Strona:PL Karol May - Winnetou 03.djvu/253

Z Wikiźródeł, wolnej biblioteki
Ta strona została uwierzytelniona.
—   239   —

— Twoje wyjaśnienie zadowoliło wodza Komanczów. Niech moi biali bracia odejdą ze mną!
To wezwanie zwrócił do Old Deatha i do mnie, lecz skut skinął na Langego, żeby poszedł za nami z synem i Samem.
— Dlaczego mój brat przywołuje także swoich towarzyszy? — zapytał wódz.
— Ponieważ sądzę, że będą mi wkrótce potrzebni.

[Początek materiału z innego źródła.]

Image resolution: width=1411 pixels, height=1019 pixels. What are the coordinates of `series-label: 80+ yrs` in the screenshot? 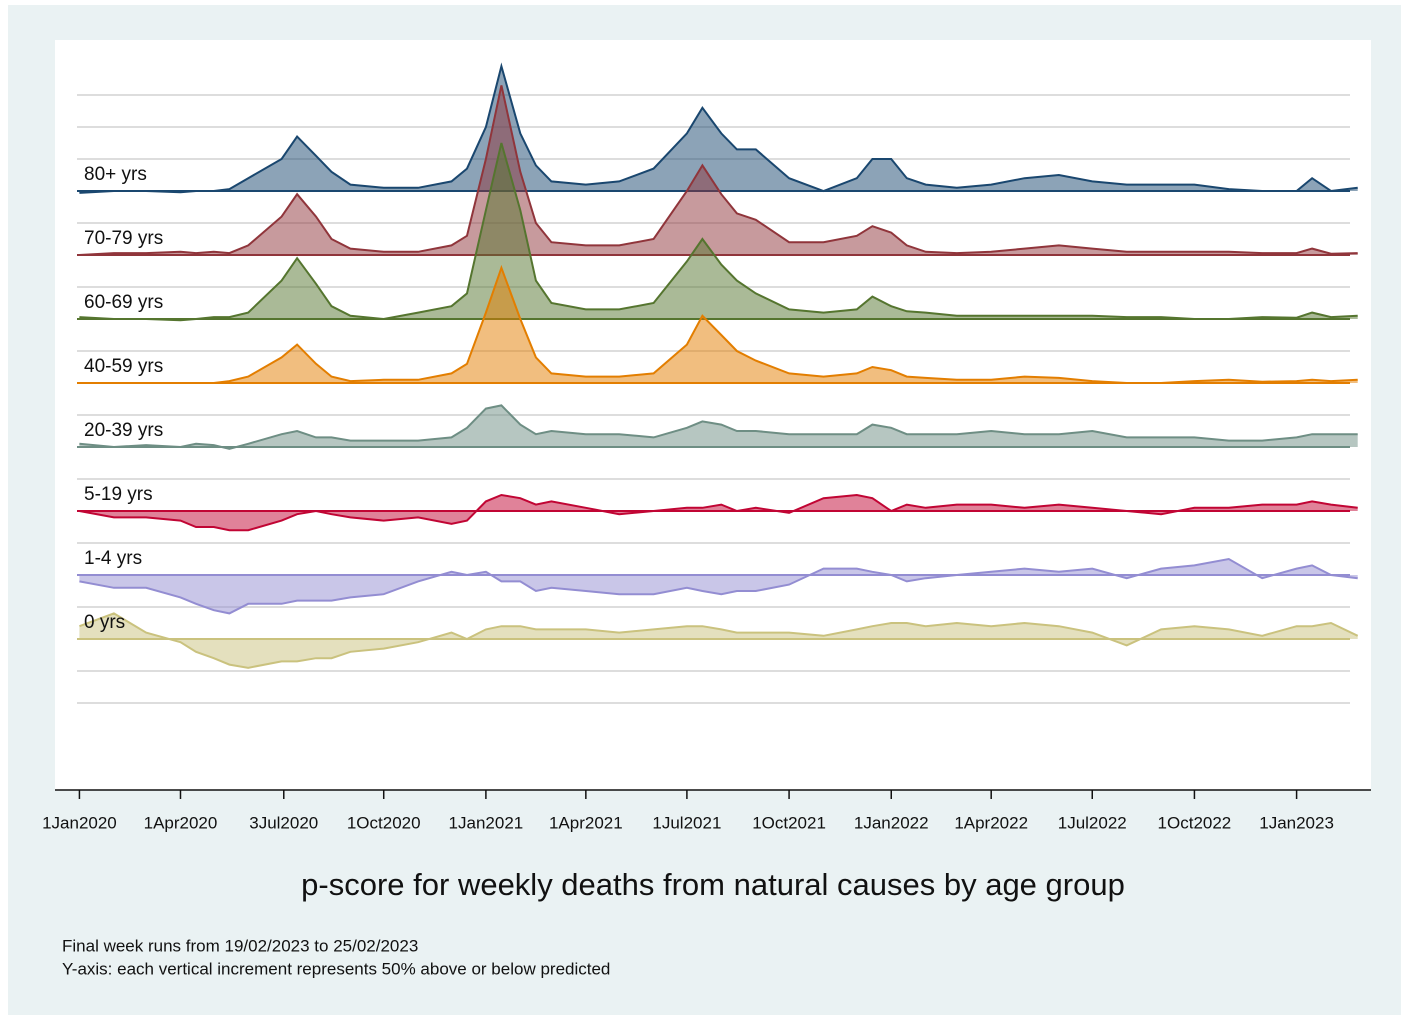 It's located at (116, 174).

Chcemy być w niebezpieczeństwie razem.
— Niema żadnego niebezpieczeństwa!
— Mylisz się niestety. Czy ciebie krzyk sowy nie zastanowił? Wszak to człowiek go wydał.
— Biały Bóbr zna głos wszystkich ptaków i umie odróżnić je od głosów, udanych przez gardło ludzkie. To była prawdziwa sowa.
— A Old Death wie, że Winnetou potrafi głosy wielu zwierząt naśladować tak wiernie i dokładnie, że niepodobna ich od prawdziwych odróżnić. Proszę cię, bądź ostrożny! Dlaczego ten biały szturknął w ogień? To był znak umówiony, który mu dać polecono.
— W tym celu musiałby się był z Apaczami porozumieć, a przecież on nie mógł spotkać się z nimi!
— W takim razie ktoś inny umówił się o to z nimi, a blada twarz otrzymała rozkaz dania znaku, abyście właściwego zdrajcy nie poznali.
— Czy sądzisz, że są pośród nas zdrajcy? Ja w to nie wierzę. A nawet gdyby tak było, to nie mamy powodu bać się Apaczów, gdyż nie zdołają przejść przez straże, ani po skałach.
— To nie jest tak zupełnie wykluczone. Przy pomocy lassa można się spuszczać z miejsca na miejsce, ponieważ... Słuchaj!
Zabrzmiał znowu krzyk sowy i to nie z góry lecz z dołu w pewnej odległości.
— To ptak — rzekł wódz bez niepokoju. — Wszelkie obawy zbyteczne!
— Nie. Do wszystkich dyabłów! Apacze są w samym środku doliny! Słyszysz?